» **Exercise instructions**:
- 1) Decide whether each statement agrees with the text on March home and retail sales, answering yes or no and quoting the deciding words: (a) Homes typically sold in 18 days, a record low. (b) New single-family house sales in March 2021 rose from March 2020 in every region. (c) Housing inventory at the end of March was higher than in March 2020.
- 2) Write what comes next in the text on March home and retail sales, picking up after its final sentence.

══ Text excerpt ══

Existing-home sales in March fell 3.7% from sales in February as sales in all regions declined. Sales were up 12.3% from March 2020. The median existing home sales price rose by a record breaking annual pace of 17.2% to $329,100. All four regions of the country posted double-digit growth from last year. As of the end of March, housing inventory rose slightly from February but was down 28.2% from March 2020. Properties typically sold in 18 days, a record low.
“Consumers are facing much higher home prices, rising mortgage rates, and falling affordability, however, buyers are still actively in the market,” said Lawrence Yun, NAR’s chief economist. He noted “The sales for March would have been measurably higher, had there been more inventory. Days-on-market are swift, multiple offers are prevalent, and buyer confidence is rising.”
Sales of new single-family houses in March 2021 were at a seasonally adjusted annual rate of 1,021,000. This was 20.7% above the revised February rate of 846,000 and was 66.8% above the March 2020 estimate. New home sales were up from March 2020 by 108.7% in the Northeast, 78.4% in the Midwest, 90.1% in the South but down 2% in the West.
Housing starts were up 19.4% above the February estimate and 37.0% above March 2020. Single family starts were up 40.7% over March 2020 with single family starts up 55.2% in the Northeast, 98.3% in the Midwest, 38.6% in the South and 13.5% in the West.
Retail and food services sales for March 2021 were up 9.8% from February and 27.7% from March 2020, the start of the pandemic. Retail trade sales were up 9.4% and up 26.9% from March 2021. Food services and drinking places were up 36.0% from last year.

═══
══ Given data ══

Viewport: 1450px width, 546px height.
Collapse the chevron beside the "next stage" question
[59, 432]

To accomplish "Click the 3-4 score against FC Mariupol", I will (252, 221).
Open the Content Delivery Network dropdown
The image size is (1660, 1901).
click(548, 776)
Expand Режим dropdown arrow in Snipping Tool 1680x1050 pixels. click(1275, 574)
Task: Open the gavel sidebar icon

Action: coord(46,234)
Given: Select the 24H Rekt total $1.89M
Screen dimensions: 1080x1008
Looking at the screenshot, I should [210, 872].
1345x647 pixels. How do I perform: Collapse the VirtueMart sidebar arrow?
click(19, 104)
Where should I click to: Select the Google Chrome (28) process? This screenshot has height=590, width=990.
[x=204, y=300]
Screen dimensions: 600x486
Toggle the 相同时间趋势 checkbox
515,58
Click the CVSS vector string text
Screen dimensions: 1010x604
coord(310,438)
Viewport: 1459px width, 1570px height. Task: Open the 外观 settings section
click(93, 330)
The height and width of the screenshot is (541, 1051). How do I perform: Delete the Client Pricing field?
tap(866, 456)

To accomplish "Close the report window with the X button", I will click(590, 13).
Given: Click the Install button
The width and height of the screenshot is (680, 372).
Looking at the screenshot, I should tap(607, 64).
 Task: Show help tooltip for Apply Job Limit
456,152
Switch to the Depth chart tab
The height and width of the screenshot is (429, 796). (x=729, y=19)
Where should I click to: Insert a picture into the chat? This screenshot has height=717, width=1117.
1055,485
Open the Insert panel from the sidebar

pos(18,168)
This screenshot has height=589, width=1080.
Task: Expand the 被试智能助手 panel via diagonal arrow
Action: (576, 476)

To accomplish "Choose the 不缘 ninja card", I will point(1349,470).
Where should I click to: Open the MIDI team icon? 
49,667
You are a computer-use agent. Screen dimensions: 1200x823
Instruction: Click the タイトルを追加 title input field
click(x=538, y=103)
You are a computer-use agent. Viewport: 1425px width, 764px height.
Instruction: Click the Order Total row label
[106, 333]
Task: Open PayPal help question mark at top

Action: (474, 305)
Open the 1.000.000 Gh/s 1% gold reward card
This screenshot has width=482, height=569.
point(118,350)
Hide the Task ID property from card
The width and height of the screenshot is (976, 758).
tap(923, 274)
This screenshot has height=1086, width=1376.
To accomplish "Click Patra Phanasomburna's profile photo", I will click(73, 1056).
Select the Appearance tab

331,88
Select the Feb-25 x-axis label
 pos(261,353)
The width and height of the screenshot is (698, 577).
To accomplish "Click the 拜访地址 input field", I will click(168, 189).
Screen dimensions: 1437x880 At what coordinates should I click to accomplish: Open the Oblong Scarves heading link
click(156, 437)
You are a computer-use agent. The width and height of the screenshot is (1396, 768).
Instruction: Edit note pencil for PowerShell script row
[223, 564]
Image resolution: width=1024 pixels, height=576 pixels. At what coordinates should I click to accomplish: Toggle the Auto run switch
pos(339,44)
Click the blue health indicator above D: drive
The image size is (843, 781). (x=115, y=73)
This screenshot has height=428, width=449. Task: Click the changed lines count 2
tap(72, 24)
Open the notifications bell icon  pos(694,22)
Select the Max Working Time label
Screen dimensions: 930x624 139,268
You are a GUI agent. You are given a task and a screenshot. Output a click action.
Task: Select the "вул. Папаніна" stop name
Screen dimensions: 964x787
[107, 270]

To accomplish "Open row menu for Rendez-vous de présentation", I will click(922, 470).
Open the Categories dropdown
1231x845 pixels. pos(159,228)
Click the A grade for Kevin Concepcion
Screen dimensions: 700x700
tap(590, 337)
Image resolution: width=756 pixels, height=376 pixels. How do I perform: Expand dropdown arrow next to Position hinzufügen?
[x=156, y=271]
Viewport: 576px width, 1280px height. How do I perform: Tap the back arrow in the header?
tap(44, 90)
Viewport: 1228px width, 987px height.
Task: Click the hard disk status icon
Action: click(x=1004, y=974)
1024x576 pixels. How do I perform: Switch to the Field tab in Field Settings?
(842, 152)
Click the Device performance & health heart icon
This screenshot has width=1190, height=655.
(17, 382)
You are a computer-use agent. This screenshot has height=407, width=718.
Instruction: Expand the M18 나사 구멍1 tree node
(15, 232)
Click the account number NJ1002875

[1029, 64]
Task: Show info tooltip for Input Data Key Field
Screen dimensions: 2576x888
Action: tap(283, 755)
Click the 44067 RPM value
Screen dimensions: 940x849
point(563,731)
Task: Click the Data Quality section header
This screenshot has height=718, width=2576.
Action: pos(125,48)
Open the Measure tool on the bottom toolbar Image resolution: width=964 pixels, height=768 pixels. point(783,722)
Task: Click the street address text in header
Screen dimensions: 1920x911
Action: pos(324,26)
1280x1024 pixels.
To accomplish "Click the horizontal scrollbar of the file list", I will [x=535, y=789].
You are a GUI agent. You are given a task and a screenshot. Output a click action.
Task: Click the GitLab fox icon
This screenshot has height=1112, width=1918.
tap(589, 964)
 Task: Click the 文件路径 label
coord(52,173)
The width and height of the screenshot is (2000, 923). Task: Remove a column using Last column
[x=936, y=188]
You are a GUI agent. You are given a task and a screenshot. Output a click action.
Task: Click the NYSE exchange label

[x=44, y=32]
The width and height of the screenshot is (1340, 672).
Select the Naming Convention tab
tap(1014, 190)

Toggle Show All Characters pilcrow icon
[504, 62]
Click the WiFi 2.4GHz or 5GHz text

═══

» **Task answers**:
- 1)
(a) Yes: "Properties typically sold in 18 days, a record low."
(b) No: "but down 2% in the West."
(c) No: "was down 28.2% from March 2020."

- 2)
Sales at furniture and home furnishings stores were up 46.8% from March 2020 and up 20.4% year to date. Obviously, March 2020 marked the start of the COVID-19 epidemic.
The consumer price index increased 0.6% in March after a 0.4% increase in February. The March 1-month increase was the largest rise since a 0.6% increase in August 2012. The gasoline index was up 9.1% and accounted for about one-half of the overall increase. One might think that the furniture industry cost increases would have accounted for the other half, but that was not mentioned in the report, at least not specifically.
Total nonfarm payroll employment rose by 916,000 in March, and the unemployment rate edged down to 6.0%. Job growth was widespread in March, led by gains in leisure and hospitality, public and private education, and construction.
The Conference Board Leading Economic Index® (LEI) for the U.S. increased 1.3% in March to 111.6 (2016 = 100), following a 0.1% decrease in February and a 0.5% increase in January. The improvement in the U.S. LEI, with all ten components contributing positively, suggests economic momentum is increasing in the near term, according to the report.
We have had several conversations with industry executives that almost always end up with frustrations of how good business is in terms of orders coming and yet how difficult it is to either not be able to get foam or workers, or deal with significant price increases when prices were quoted before the material cost increases came into effect. Or orders are great but cannot get product out of Asia. Or the cost of containers, if you can get them, have quadrupled or more.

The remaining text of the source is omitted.